The estate succeeded in helping Michael Jackson to once again became one of the world’s biggest music stars—his disembodied voice anchored Cirque du Soleil’s Immortal World Tour, which since 2011 has earned more than $325 million, through nearly three million ticket sales. Cirque followed up in spring 2013 with
Michael Jackson ONE
, a residency in Las Vegas’s Mandalay Bay casino. Like every Cirque show, it’s packed with acrobats bouncing spectacularly on trampolines and tightropes, dancers, tumblers wearing elaborate costumes, and thumping music. The show reinterprets MJ’s music in surreal ways,
with dancers attacking a central electronic robot system made of wires and flashing lights. The climax is a ghostly, gold-tinted,
Dangerous
-era MJ dancing to “Man in the Mirror,” breaking apart into tiny lights and reappearing elsewhere onstage. The show covers Michael’s entire career, moving beyond what he had envisioned for This Is It, hauling out obscurities such as MJ’s solo Motown hit “Never Can Say Goodbye” and the solemn spoken-word portions of “Will You Be There.”

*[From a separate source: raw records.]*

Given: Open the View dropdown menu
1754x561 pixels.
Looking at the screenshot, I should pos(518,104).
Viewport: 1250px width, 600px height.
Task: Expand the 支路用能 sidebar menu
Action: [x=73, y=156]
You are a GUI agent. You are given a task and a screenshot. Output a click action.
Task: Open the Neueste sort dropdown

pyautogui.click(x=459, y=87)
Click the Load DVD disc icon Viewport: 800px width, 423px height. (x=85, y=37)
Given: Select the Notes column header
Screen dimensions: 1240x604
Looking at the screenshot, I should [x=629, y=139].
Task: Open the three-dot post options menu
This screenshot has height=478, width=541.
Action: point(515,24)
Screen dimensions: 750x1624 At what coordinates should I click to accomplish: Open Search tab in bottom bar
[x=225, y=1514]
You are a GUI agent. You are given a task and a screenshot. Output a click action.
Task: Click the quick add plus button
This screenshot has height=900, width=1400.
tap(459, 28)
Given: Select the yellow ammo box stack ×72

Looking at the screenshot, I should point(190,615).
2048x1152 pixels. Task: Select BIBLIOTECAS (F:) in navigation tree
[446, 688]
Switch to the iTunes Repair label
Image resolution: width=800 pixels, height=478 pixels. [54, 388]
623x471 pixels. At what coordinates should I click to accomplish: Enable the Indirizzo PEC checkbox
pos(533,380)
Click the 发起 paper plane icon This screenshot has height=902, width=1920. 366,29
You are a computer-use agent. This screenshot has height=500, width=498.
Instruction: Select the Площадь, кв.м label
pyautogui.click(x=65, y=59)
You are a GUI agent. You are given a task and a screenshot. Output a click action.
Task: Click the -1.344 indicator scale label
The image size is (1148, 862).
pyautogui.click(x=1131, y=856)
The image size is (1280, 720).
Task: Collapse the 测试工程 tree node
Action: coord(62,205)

Posthumous MJ has sold fifty million albums as of this writing. He was in $500 million worth of debt when he died; the estate paid it off in 2012.
Michael
and
XScape
had their problems, but tons of vintage Jackson material, including rare tracks Michael had kept locked in the vaults, has come out over the last five years—the
Bad
twenty-fifth-anniversary reissue contained unreleased gems such as “Al Capone” and “Streetwalker,” while a 162-song, iTunes-only compilation from 2013 included a fantastic live 1981 version of “Don’t Stop ’til You Get Enough,” among other things.
“His passing—unfortunately—allowed a separation from those things that the tabloids dwelled on endlessly,” says Matt Forger, Michael’s longtime engineer. “People were able to take a little bit more objective look at what his accomplishments were.”